══ Supplied information ══

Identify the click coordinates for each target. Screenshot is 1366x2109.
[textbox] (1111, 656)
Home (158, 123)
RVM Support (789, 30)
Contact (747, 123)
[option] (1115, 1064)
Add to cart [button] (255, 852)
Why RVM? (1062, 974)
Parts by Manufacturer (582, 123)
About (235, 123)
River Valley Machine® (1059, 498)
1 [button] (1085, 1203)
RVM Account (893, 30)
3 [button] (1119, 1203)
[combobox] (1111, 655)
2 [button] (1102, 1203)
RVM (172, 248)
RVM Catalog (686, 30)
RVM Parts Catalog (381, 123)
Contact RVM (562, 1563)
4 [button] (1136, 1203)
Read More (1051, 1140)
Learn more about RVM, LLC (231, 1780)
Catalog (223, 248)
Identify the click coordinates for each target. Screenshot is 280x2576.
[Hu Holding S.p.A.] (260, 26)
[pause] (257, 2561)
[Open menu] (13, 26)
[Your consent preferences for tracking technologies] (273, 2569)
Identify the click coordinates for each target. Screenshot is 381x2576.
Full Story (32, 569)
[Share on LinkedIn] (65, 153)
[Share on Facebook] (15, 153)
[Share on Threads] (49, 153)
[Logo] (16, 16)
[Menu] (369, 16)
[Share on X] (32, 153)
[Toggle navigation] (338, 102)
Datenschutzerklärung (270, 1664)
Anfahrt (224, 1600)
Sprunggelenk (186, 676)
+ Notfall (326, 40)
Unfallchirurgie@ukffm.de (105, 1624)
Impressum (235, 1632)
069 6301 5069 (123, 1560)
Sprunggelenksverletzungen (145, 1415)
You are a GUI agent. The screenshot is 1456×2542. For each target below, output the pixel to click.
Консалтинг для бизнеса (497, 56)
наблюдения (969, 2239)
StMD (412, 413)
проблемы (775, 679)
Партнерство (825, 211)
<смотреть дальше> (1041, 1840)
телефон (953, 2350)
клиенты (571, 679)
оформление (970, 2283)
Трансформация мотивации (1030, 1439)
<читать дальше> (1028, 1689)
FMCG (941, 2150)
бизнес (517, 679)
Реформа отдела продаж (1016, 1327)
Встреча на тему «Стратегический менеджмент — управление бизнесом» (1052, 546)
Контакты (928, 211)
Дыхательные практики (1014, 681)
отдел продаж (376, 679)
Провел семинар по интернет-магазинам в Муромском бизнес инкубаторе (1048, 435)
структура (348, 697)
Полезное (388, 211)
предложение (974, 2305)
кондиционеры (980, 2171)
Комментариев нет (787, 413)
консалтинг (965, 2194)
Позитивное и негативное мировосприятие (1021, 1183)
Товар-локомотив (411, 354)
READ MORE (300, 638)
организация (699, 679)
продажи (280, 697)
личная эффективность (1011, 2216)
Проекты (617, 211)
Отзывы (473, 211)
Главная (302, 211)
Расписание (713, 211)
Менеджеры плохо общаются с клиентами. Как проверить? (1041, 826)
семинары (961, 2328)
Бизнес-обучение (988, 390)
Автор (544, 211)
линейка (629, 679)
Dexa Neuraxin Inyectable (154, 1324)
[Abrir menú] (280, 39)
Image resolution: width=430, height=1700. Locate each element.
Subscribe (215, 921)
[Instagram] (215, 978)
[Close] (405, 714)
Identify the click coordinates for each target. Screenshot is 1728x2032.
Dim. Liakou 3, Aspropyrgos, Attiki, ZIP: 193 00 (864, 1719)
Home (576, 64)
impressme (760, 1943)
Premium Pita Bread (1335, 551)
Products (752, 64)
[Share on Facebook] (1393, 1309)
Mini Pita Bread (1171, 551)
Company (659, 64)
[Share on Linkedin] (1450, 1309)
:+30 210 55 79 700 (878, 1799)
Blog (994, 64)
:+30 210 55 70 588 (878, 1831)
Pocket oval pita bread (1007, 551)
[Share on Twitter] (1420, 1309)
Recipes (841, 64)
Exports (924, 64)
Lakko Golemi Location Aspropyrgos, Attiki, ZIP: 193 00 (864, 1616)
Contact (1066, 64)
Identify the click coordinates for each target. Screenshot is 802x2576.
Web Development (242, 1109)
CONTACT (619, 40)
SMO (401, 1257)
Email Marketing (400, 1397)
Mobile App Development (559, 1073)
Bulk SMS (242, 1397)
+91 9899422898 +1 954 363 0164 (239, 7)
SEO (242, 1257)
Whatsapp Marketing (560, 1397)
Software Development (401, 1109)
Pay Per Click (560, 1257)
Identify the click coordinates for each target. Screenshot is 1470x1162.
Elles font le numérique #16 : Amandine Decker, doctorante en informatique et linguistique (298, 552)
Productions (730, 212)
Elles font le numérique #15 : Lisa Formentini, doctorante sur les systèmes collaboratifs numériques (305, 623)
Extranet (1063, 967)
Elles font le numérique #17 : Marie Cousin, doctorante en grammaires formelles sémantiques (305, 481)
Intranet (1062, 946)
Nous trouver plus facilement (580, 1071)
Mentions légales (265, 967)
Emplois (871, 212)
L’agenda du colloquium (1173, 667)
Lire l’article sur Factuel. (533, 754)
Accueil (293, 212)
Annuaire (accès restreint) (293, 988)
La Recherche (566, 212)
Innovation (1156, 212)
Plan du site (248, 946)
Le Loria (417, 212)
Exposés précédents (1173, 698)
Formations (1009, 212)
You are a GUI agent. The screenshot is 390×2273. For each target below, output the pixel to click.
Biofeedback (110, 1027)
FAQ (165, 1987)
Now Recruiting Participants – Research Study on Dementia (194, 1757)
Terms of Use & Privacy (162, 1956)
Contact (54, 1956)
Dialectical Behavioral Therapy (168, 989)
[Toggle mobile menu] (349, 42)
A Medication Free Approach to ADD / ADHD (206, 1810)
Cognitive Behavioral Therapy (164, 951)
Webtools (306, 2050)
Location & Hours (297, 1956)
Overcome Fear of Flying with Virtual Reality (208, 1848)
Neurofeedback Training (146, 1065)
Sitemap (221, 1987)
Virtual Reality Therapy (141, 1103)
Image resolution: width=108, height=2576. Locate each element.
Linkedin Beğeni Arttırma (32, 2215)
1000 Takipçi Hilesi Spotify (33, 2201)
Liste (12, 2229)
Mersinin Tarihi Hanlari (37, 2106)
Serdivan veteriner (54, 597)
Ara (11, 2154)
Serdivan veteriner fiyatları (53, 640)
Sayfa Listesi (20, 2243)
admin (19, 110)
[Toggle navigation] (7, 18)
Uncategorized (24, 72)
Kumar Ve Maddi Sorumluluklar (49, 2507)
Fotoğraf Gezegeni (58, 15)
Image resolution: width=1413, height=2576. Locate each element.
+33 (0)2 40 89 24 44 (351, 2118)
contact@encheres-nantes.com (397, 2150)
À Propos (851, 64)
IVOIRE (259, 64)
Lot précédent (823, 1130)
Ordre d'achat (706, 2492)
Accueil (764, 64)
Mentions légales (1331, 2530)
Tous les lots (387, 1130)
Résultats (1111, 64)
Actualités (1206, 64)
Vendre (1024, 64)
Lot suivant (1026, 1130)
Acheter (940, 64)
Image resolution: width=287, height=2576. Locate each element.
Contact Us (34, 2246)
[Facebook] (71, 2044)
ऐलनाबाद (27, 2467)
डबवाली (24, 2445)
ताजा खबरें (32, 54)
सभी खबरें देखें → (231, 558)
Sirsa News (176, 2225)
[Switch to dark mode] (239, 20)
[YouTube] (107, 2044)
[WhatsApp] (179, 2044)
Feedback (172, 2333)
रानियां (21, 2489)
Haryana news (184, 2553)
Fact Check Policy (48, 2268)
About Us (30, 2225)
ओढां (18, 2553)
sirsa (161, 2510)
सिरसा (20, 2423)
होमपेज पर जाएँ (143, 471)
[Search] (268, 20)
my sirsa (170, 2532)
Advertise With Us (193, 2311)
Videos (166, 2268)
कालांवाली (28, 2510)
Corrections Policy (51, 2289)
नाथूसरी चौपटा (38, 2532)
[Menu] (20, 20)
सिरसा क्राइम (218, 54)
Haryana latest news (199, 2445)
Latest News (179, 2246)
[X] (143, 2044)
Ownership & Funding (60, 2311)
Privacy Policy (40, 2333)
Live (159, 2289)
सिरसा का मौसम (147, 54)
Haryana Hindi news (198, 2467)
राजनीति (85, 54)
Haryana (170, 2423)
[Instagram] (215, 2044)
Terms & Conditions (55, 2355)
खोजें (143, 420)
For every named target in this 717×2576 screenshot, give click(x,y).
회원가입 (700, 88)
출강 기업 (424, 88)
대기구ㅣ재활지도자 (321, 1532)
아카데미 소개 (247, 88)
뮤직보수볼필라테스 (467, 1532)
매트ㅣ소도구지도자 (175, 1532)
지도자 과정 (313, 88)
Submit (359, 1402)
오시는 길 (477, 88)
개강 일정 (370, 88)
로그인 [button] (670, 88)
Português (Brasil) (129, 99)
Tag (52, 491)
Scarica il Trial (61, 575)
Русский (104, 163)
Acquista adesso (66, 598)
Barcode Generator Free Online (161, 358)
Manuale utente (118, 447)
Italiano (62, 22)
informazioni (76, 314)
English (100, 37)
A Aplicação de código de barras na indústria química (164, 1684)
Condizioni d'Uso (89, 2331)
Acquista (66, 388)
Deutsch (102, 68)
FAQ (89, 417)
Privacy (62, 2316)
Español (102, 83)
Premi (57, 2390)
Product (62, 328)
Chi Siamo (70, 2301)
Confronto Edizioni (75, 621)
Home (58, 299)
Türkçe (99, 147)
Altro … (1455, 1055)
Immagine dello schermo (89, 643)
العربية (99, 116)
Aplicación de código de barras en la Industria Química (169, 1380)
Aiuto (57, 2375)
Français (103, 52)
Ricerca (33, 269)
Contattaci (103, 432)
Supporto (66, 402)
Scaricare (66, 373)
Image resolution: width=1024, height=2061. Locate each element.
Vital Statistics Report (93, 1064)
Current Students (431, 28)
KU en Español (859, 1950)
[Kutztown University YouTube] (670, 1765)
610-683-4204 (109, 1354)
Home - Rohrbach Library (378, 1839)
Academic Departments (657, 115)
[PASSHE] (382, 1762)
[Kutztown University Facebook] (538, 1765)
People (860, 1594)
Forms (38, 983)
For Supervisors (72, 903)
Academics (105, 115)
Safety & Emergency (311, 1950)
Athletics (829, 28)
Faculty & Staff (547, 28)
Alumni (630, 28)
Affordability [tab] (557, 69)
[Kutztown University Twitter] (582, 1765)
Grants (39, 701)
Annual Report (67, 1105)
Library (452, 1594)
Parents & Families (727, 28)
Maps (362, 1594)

═══

▶ Goal of the exercise
A verbatim transcription is needed of the lines above, starting at the line with "Sprunggelenk (186, 676)" and ending at the line with "структура (348, 697)", both included, and of nothing else.

▶ Task result
Sprunggelenk (186, 676)
+ Notfall (326, 40)
Unfallchirurgie@ukffm.de (105, 1624)
Impressum (235, 1632)
069 6301 5069 (123, 1560)
Sprunggelenksverletzungen (145, 1415)
You are a GUI agent. The screenshot is 1456×2542. For each target below, output the pixel to click.
Консалтинг для бизнеса (497, 56)
наблюдения (969, 2239)
StMD (412, 413)
проблемы (775, 679)
Партнерство (825, 211)
<смотреть дальше> (1041, 1840)
телефон (953, 2350)
клиенты (571, 679)
оформление (970, 2283)
Трансформация мотивации (1030, 1439)
<читать дальше> (1028, 1689)
FMCG (941, 2150)
бизнес (517, 679)
Реформа отдела продаж (1016, 1327)
Встреча на тему «Стратегический менеджмент — управление бизнесом» (1052, 546)
Контакты (928, 211)
Дыхательные практики (1014, 681)
отдел продаж (376, 679)
Провел семинар по интернет-магазинам в Муромском бизнес инкубаторе (1048, 435)
структура (348, 697)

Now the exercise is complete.